La Suisse et le monde

Deux manières d’être sur la Terre

La conquête de l'Ouest...

Alors que la durabilité, mais aussi le développement de la concertation multilatérale, l’idéal des droits humains et de la démocratie semblaient, à l’orée du IIIe millénaire, constituer une offre politique attractive, une perspective mobilisatrice, l’histoire semble prendre d’autres chemins. Que se passe-t-il dans nos têtes ?

Aux Etats-Unis, 15 Etats gouvernés par les Républicains mettent les bâtons dans les roues aux municipalités souhaitant développer les énergies renouvelables, et font tout pour favoriser les énergies fossiles, au moment même où des températures jamais atteintes aux bords du Pacifique font exploser les thermomètres et la cohésion sociale.

Au Brésil, un président fou a identifié l’adversaire de la grandeur du pays et sonne la charge contre les cyclistes, les végétariens et les homosexuels. Car un vrai patriote fait honneur au pays en faisant hurler les moteurs, en étant gros mangeur de viande et en contribuant à sa croissance démographique. Tout comme son ex-compère Trump, Bolsonaro vit encore à l’époque d’une virilité conquérante devenue puérile, ridicule et, surtout, terriblement destructrice.

En Europe de l’Est, c’est la croisade pour les « valeurs familiales » et la morale dite chrétienne, contre les « moeurs dissolues » d’un Occident vécu comme décadent et faiblissant. Mais dont on encaisse volontiers les contributions financières à travers de massifs transferts de fonds européens (pour combien de temps encore ?).

Ajoutons que dans les pays anglosaxons (Australie, Nouvelle-Zélande, Canada, Etats-Unis), tout comme au Brésil, le climatoscepticisme va de pair avec le mépris pour les peuples autochtones, premiers habitants de ces pays, chassés de leurs terres par une immigration de masse durant plusieurs siècles…

Le retour de l’esprit de domination
Domination de l’Homme sur la nature ; de l’homme sur la femme ; de l’homme blanc sur les autres humains ; de son peuple sur les autres peuples ; de majorités conformistes sur des minorités ; admiration des dictatures et des dictateurs … L’affirmation sans vergogne de cet esprit de conquête et de domination surprend en effet, mais doit être actée et analysée de près.

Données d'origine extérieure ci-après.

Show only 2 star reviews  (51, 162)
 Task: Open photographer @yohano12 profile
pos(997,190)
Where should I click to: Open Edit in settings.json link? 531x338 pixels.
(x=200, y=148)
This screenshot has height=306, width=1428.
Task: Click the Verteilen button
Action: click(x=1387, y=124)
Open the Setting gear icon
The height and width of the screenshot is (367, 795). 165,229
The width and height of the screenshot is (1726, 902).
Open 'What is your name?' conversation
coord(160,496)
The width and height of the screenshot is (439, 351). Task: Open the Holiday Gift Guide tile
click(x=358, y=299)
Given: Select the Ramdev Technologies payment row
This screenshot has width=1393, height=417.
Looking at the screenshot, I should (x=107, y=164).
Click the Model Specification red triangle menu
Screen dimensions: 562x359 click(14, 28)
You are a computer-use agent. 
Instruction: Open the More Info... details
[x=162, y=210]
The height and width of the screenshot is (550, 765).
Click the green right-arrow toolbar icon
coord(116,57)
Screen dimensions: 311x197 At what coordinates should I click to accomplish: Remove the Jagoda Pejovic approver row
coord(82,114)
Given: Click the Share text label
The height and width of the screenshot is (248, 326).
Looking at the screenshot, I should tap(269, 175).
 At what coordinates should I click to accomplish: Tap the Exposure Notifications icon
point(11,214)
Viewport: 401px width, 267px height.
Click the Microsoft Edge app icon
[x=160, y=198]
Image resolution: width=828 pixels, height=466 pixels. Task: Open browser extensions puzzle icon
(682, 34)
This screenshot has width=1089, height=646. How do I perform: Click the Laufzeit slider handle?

Ce revirement, ce retour en force d’attitudes qu’on avait cru un moment surmontées, ne tombe pas de nulle part. Il est nourri par les inégalités, le sentiment de mépris que subit un milieu populaire qui se sent menacé dans ses maigres acquis. Difficile en effet de se sentir concerné par la durabilité quand on n’a déjà pas assez pour vivre, ou par les droits humains ailleurs quand on n’est pas respecté dans ses propres droits. Face à ce grand retour en arrière, il faut apprendre à écouter et non pas à stigmatiser, à en voir les causes et ne pas en rester aux seuls effets.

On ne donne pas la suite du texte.